Collard Green Wraps
Collard green wraps can be prepped before heading out on the next autumn adventure then refrigerated prior to departure. For longer journeys, these wraps can be a part of a BYO variety “snack pack” to help avoid taste bud boredom or perusing the chip aisle at every gas station stop.
Ingredients
2 collard green leaves
1 small or medium sweet potato
2 teaspoons sesame oil
1 teaspoon pink sea salt
1 teaspoon ground black pepper
¼ cup sprouts or shredded cabbage
¼ cup bell pepper, diced
¼ cups shredded (or diced) carrots
¼ cup cucumber, chopped or cut in thin, lengthwise strips
½ an avocado, cubed (optional)
Directions
Preheat the oven to 400 degrees F.
Wash and peel the sweet potato, then slice it into rounds about ¼-inch thick. Place the rounds in a single layer on a baking sheet and lightly coat them with sesame oil, salt and pepper. Bake for 25–30 minutes, turning over halfway through the cook time.
Place collard greens in a large pan with an inch of water. Cover and steam the greens over medium heat until wilted, about 2 minutes. Remove the greens from heat, drain the water and set the softened leaves aside.
Divide all prepped ingredients into two portions before beginning to assemble the wraps.
To assemble a wrap, fill a collard green leaf starting with the roasted sweet potato, followed by carrots, bell pepper, cucumber, sprouts (or cabbage) and avocado (if using). Be careful not to overfill. This will help to prevent tearing the leaf.
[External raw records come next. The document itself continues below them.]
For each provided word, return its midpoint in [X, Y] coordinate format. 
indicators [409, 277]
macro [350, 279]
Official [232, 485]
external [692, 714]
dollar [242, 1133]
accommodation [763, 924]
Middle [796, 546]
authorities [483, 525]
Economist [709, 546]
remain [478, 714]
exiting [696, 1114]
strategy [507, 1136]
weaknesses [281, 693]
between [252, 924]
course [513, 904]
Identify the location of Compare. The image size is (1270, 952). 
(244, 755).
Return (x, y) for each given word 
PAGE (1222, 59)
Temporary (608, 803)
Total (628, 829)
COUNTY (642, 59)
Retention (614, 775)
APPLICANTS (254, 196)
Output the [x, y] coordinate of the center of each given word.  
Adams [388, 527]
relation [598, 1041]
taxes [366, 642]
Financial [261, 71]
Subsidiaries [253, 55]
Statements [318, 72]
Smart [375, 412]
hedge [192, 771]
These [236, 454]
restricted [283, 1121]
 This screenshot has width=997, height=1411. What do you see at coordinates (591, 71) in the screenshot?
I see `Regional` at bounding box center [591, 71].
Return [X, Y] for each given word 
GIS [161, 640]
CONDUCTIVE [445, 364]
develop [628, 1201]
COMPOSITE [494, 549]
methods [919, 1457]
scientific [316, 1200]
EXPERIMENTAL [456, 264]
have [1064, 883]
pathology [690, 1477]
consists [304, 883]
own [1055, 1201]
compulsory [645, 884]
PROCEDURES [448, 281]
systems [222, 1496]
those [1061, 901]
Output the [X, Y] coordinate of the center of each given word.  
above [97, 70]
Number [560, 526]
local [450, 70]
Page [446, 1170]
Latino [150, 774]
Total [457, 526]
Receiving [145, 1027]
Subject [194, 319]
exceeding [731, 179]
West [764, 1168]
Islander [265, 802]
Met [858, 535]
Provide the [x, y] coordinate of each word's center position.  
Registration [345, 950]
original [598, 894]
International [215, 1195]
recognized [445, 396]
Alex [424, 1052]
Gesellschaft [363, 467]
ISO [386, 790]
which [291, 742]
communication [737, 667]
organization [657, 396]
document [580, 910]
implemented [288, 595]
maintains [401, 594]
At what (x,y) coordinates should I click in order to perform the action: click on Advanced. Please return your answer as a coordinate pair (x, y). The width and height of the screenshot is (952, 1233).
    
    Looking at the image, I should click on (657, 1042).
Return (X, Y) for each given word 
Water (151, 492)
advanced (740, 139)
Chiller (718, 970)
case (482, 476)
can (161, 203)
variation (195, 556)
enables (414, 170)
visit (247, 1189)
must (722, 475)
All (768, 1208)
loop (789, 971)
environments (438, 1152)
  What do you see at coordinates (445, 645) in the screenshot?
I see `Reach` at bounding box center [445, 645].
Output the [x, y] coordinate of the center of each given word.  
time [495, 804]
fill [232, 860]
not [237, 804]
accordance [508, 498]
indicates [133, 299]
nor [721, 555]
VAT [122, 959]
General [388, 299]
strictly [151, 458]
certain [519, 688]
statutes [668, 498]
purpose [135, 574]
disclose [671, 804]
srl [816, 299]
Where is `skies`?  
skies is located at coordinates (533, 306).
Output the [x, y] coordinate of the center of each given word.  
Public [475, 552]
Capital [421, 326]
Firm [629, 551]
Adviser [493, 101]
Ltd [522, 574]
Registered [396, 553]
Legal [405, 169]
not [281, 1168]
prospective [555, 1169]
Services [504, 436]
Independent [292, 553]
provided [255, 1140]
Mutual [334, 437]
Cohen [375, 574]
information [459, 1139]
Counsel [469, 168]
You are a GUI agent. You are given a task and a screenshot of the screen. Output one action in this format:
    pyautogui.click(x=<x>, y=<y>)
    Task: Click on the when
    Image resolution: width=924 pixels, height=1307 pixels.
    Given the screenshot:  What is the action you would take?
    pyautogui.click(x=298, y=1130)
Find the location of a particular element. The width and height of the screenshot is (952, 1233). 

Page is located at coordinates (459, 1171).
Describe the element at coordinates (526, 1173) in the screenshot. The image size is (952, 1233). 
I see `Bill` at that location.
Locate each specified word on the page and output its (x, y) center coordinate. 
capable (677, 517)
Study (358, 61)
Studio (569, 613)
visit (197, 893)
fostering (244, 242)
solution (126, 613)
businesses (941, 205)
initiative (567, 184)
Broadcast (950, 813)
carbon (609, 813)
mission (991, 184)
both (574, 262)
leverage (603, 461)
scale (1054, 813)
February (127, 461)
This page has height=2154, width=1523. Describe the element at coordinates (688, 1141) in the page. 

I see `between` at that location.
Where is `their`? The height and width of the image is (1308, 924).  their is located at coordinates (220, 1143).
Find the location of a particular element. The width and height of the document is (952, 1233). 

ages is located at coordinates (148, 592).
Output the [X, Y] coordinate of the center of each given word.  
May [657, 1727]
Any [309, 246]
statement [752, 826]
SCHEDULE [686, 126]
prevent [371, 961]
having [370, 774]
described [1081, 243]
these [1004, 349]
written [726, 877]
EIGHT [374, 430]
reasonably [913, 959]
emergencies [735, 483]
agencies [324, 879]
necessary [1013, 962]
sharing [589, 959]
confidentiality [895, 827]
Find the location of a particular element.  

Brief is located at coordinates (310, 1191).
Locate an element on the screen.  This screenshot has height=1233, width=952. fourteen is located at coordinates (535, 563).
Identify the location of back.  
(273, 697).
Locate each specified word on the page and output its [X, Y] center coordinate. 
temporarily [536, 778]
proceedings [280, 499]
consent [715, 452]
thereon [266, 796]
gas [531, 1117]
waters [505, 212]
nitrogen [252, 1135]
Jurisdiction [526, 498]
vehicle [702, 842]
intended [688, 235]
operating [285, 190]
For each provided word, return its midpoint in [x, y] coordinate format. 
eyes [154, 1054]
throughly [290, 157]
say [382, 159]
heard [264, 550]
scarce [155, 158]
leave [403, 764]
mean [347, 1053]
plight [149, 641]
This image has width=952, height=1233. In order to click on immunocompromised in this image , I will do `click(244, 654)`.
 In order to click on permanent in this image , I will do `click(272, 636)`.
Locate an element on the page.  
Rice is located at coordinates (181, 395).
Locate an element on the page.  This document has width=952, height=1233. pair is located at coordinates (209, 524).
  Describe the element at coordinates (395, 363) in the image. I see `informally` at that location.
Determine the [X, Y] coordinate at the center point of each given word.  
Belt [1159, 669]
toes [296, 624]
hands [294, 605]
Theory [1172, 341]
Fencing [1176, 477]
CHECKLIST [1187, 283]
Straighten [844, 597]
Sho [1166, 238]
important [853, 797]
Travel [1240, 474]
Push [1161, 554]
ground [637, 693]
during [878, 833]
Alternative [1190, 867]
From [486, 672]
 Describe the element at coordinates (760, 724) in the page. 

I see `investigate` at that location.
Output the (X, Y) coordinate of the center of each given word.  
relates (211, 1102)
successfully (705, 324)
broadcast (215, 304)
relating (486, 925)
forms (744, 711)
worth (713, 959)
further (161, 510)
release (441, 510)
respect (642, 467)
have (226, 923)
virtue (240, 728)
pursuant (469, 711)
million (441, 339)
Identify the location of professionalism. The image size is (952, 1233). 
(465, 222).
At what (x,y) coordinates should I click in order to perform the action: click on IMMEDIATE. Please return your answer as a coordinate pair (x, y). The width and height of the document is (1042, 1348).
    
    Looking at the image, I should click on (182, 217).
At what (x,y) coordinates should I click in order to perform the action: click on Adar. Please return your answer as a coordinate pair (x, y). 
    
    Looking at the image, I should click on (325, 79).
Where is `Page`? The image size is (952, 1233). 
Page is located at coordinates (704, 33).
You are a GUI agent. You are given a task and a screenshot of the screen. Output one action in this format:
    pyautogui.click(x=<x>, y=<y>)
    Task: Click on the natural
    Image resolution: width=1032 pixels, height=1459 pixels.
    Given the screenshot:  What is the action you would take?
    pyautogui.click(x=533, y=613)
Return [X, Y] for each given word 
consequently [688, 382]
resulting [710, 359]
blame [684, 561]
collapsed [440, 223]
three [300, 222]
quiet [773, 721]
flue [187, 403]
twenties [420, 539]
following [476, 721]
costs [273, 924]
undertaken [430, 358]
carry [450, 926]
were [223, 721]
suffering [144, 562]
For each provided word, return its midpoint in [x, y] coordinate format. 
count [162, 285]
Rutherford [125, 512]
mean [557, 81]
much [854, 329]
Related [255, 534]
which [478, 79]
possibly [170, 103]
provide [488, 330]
If desired, add 1–2 tablespoons of sriracha, chutney, peanut sauce, tahini or another condiment of your choosing.
Fold in the long sides of the leaf first. Then fold over the edge of the leaf closest to you. Keep rolling to fully seal the wrap. Repeat with the second leaf.
Suggestions
This recipe mainly uses raw produce, but try subbing in pickled cucumbers, sautéed cabbage or tahini-roasted carrots to alter the flavor and texture.